O overbooking foi admitido, expressamente, pela Resolução 400/2016, mediante a aceitação da preterição injustificada de passageiros, visto que os seus artigos 22 e 23 permitem que o número de passageiros para o voo exceda a disponibilidade de assentos na aeronave, devendo o transportador procurar por voluntários para serem reacomodados em outra aeronave por meio de compensação negociada. Inaceitável que as pessoas comprem passagens aéreas e fiquem receosas de que não conseguirão embarcar diante do excesso de passageiros legitimado escancaradamente pela autarquia reguladora. Desrespeita-se o direito do consumidor ao fiel cumprimento dos termos contratuais e da sua boa-fé objetiva em se programar para embarcar em determinado voo e horário.
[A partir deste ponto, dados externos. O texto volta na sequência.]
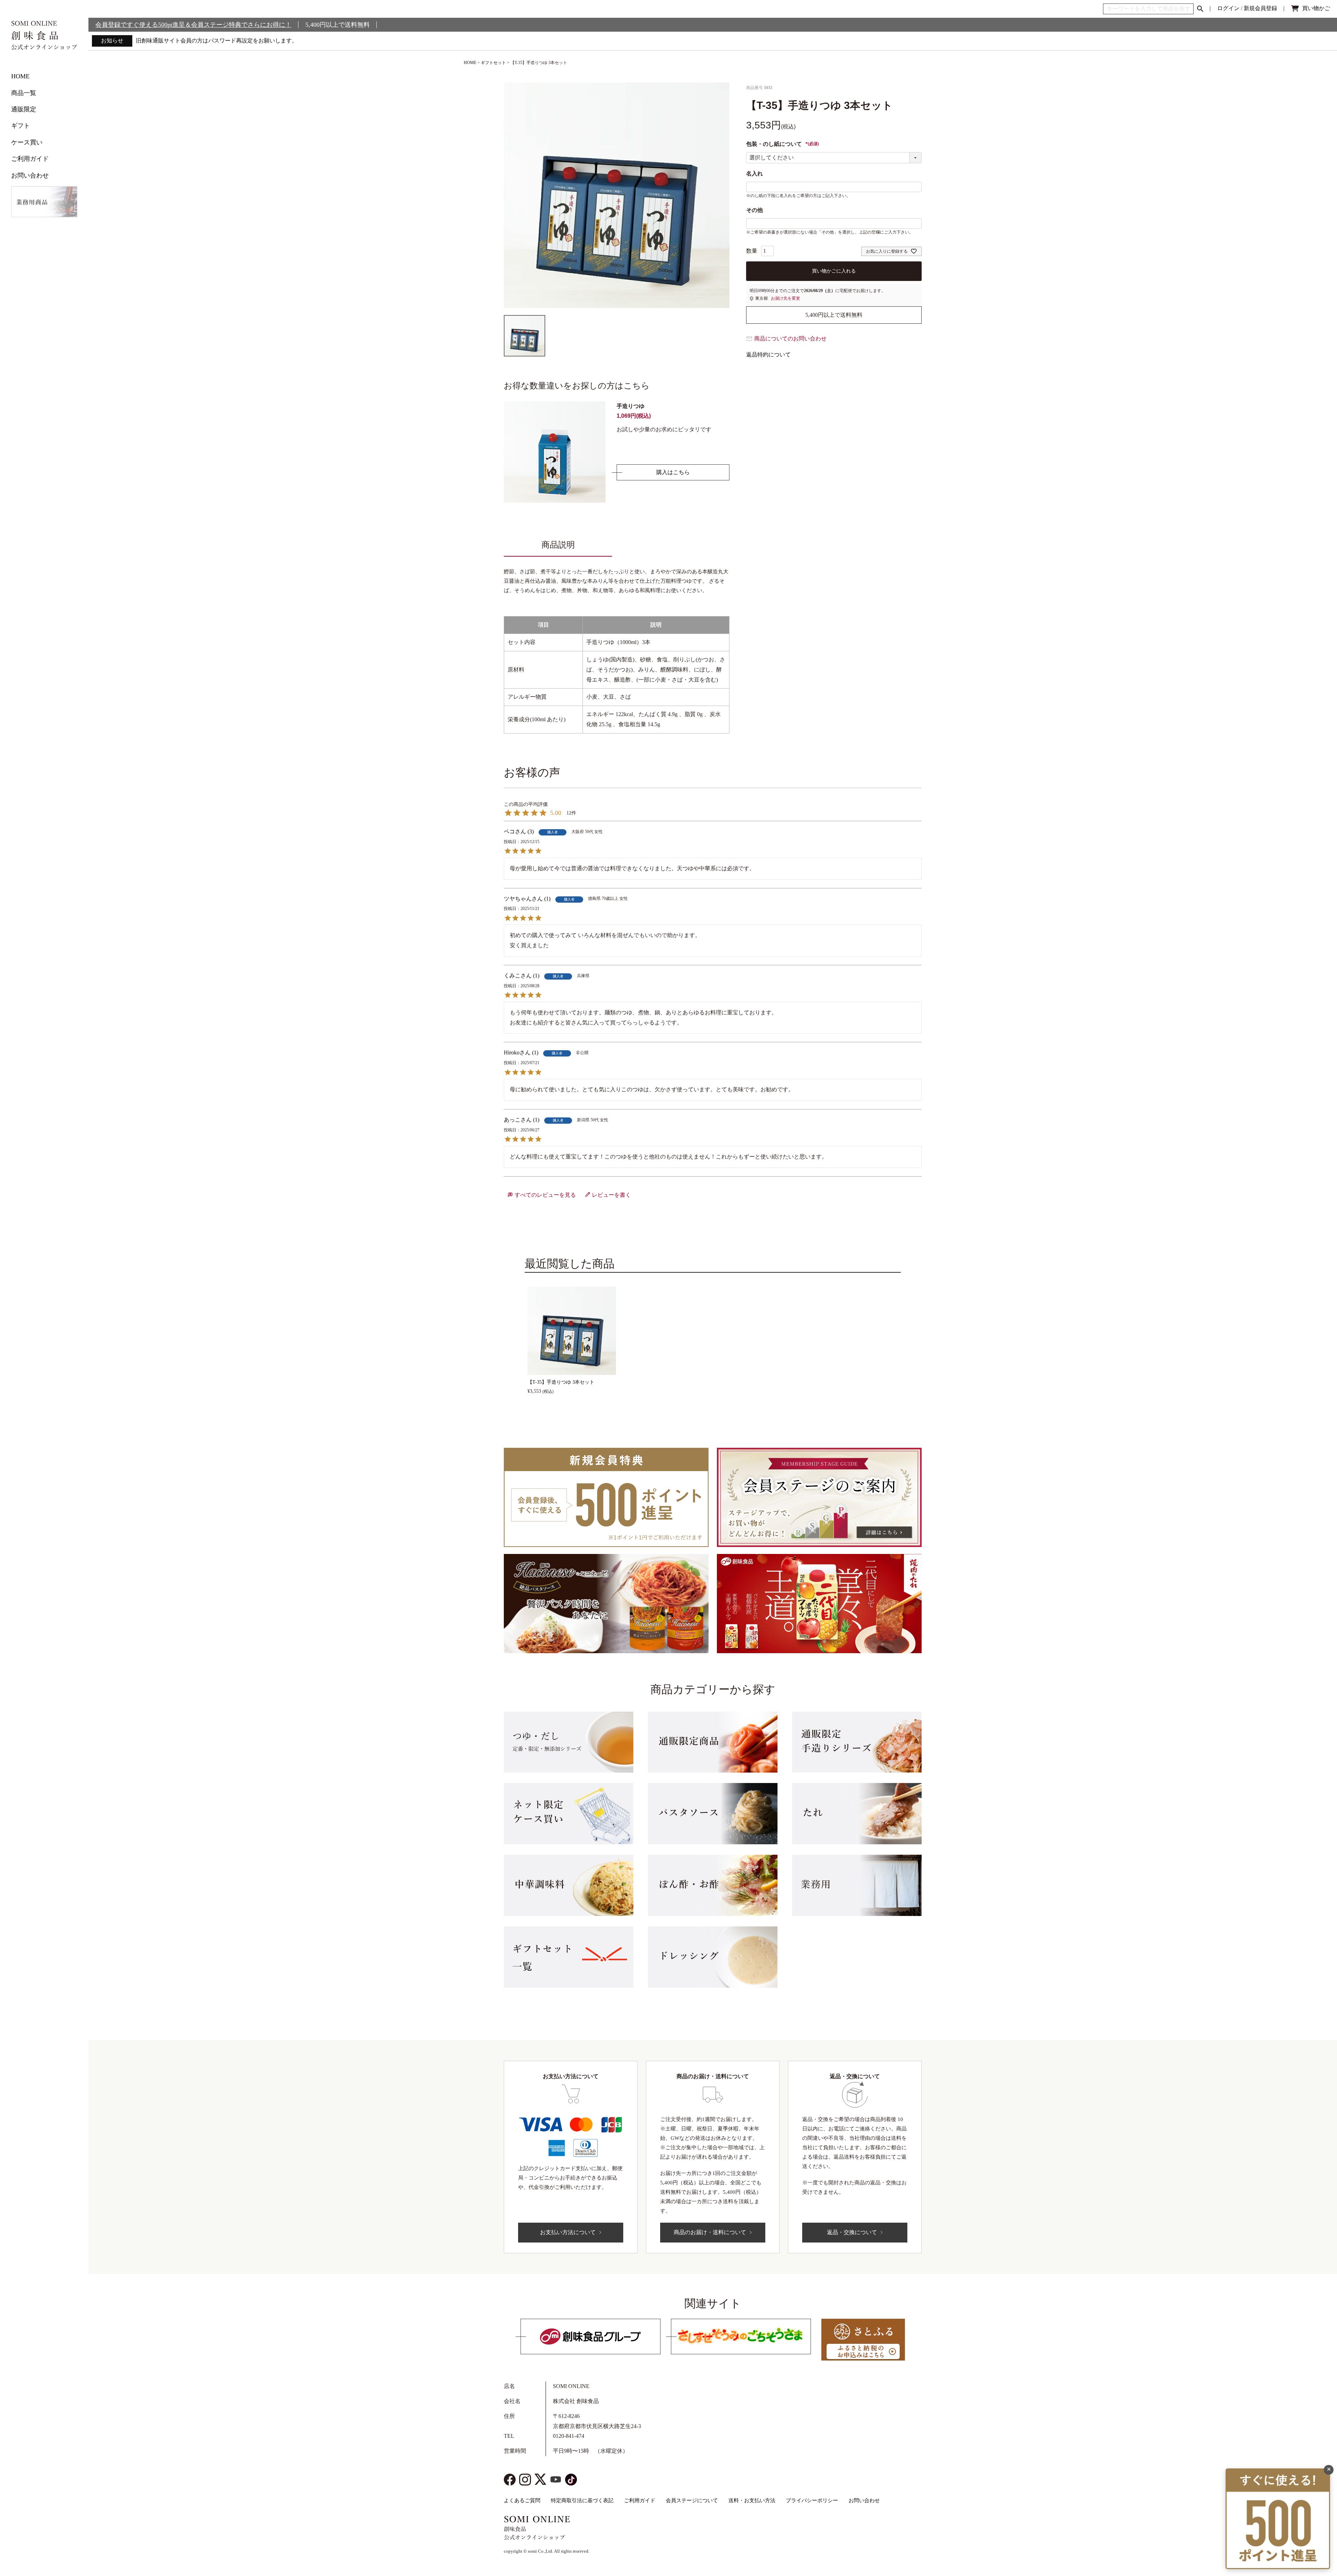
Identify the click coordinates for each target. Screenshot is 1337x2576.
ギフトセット (493, 62)
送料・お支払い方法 (751, 2500)
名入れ (754, 173)
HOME (20, 76)
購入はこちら (673, 472)
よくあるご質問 (522, 2500)
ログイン (1228, 8)
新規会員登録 (1260, 8)
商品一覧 (23, 92)
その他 (754, 210)
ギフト (20, 125)
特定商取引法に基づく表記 (582, 2500)
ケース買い (26, 142)
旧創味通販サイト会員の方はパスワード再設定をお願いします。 (216, 41)
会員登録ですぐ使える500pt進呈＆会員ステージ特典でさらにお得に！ (193, 24)
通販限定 (23, 109)
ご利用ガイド (30, 158)
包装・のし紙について (782, 144)
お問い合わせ (30, 175)
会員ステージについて (692, 2500)
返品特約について (768, 355)
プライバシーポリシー (812, 2500)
Dando continuidade à inadmissível violação ao teor da Lei 8.078/90, a Anac considera que não haverá preterição se houver a reacomodação do passageiro voluntário em outro voo. Mesmo que o consumidor aceite viajar em outra aeronave, não significa que esteja impedido de ingressar em juízo para peticionar os danos materiais e morais sofridos. Culminando a relegação do microssistema consumerista a segundo plano, a resolução fixa valores para as hipóteses de preterição, ferindo literalmente o direito à reparação integral dos usuários do serviço de transporte aéreo em face dos danos sofridos. Como se pode admitir que a compensação financeira no importe de 250 DES (Direitos Especiais de Saque), para voo doméstico; ou de 500 DES, ocorrendo voo internacional, satisfará todos os prejuízos acarretados para o consumidor?
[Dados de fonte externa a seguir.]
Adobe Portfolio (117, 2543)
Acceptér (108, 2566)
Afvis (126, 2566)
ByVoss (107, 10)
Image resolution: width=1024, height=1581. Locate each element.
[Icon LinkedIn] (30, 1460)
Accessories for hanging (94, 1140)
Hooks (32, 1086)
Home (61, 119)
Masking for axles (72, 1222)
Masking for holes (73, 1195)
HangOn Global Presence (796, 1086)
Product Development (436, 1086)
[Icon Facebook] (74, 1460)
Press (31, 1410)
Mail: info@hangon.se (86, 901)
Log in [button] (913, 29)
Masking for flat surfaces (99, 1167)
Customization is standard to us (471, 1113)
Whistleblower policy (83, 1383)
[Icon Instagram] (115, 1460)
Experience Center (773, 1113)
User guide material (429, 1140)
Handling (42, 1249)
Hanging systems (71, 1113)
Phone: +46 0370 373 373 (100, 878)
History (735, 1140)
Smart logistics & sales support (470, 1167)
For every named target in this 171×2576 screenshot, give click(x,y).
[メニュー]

3. Do transporte das bagagens dos usuários do transporte aéreo
Na Resolução 400/2016, observam-se três problemas cruciais envolvendo as bagagens dos passageiros, quais sejam: a eliminação da franquia existente; a modificação do prazo decadencial para reclamação; e a tentativa de limitação do valor da indenização em casos de extravio ou violação do conteúdo transportado. As normas que disciplinam tais hipóteses transgridem frontalmente a Lei 8.078/90, que, como elucubra Cláudia Lima Marques, encontra-se composta de normas de ordem pública, “a reconhecer a superioridade da lei em relação à autonomia da vontade do indivíduo”[3]. Constituem normas, ipso facto, “inderrogáveis pela ação da vontade do indivíduo, a regular de maneira imperativa e imediata as questões jurídicas que tratam”.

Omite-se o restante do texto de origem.